Forum Discussion
Facing issue with CEF collector via AMA
I have oracle Linux VM 7.9 i have onboarded the this VM using azure arc and created DCR rule to install the AMA agent. I'm facing issue in the CEF connectors via AMA agent, the logs are not coming in the common security logs table.
When I run the troubleshoot command in the device I'm facing the errors.
1. verify Syslog daemon forwarding configuration -- > Failure
rsyslog configuration was found invalid in this file /etc/rsyslog.d/10-azuremonitoragent-omfwd.conf .
The forwarding of the syslog daemon to the agent might not work. Please install the agent in order
to get the updated Syslog daemon forwarding conf iguration file, and try again.
2. Could not locate CEF message in tcpdump. Please verify CEF events can be sent to the machine and there is not firewall blocking incoming traffic.
3. Listen to the incoming events failure.

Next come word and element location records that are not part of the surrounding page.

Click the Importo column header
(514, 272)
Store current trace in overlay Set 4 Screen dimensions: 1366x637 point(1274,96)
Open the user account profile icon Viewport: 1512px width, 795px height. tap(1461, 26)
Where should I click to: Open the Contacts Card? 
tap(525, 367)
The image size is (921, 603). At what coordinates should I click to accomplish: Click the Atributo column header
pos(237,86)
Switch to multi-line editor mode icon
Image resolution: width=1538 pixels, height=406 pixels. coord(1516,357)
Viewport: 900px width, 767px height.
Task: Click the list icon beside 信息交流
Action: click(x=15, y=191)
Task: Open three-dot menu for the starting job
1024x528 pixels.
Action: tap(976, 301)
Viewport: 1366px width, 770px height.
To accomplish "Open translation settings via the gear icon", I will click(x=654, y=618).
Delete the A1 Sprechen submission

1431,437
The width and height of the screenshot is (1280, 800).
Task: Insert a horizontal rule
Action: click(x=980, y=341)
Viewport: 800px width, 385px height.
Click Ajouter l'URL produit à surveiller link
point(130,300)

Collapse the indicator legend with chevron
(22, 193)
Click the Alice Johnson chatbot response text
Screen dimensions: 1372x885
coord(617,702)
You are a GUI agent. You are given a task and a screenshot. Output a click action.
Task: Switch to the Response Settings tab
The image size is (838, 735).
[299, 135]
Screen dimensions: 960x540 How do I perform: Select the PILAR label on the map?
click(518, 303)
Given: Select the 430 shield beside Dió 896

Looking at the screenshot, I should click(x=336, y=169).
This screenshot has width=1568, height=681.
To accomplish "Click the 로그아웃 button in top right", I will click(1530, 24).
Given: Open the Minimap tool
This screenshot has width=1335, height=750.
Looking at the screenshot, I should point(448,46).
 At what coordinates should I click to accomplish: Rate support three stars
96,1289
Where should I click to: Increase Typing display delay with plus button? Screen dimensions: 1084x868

HELP OUT TO RESOLVE THIS ISSUE.
7 Replies
- Hi there, couple things to check first, the logs your trying to get to sentinel, do they reach the collector? you can check by doing a tcpdump most likely on port 514 unless your using another port. if you dont recieve any logs over tcp then its most likely not the sentinel conf that is the problem but whatever your sending to the collector, you can also check the sentinel conf is working by using the logger command here - logger --server $COLLECTORIP --port 514 --tcp "CEF:0|DeviceVendorName-Test2|DeviceProduct-Test|common=event-format-test|end|TRAFFIC|1|rt=$common=event-formatted-receive_timetest" wait about 10/15min then query the cef table in sentinel you should see your test log 🙂
- Guys I'm just asking to resolve this error , the mock test results are reflecting in the sentinel but the real logs are not coming
1. verify Syslog daemon forwarding configuration -- > Failure
rsyslog configuration was found invalid in this file /etc/rsyslog.d/10-azuremonitoragent-omfwd.conf .
The forwarding of the syslog daemon to the agent might not work. Please install the agent in order
to get the updated Syslog daemon forwarding conf iguration file, and try again.
2. Could not locate CEF message in tcpdump. Please verify CEF events can be sent to the machine and there is not firewall blocking incoming traffic.
3. Listen to the incoming events failure.
HELP OUT TO RESOLVE THIS ISSUE.- I'm kinda in the same boat with CEF logging to Sentinel Workspace. Did you resolve this?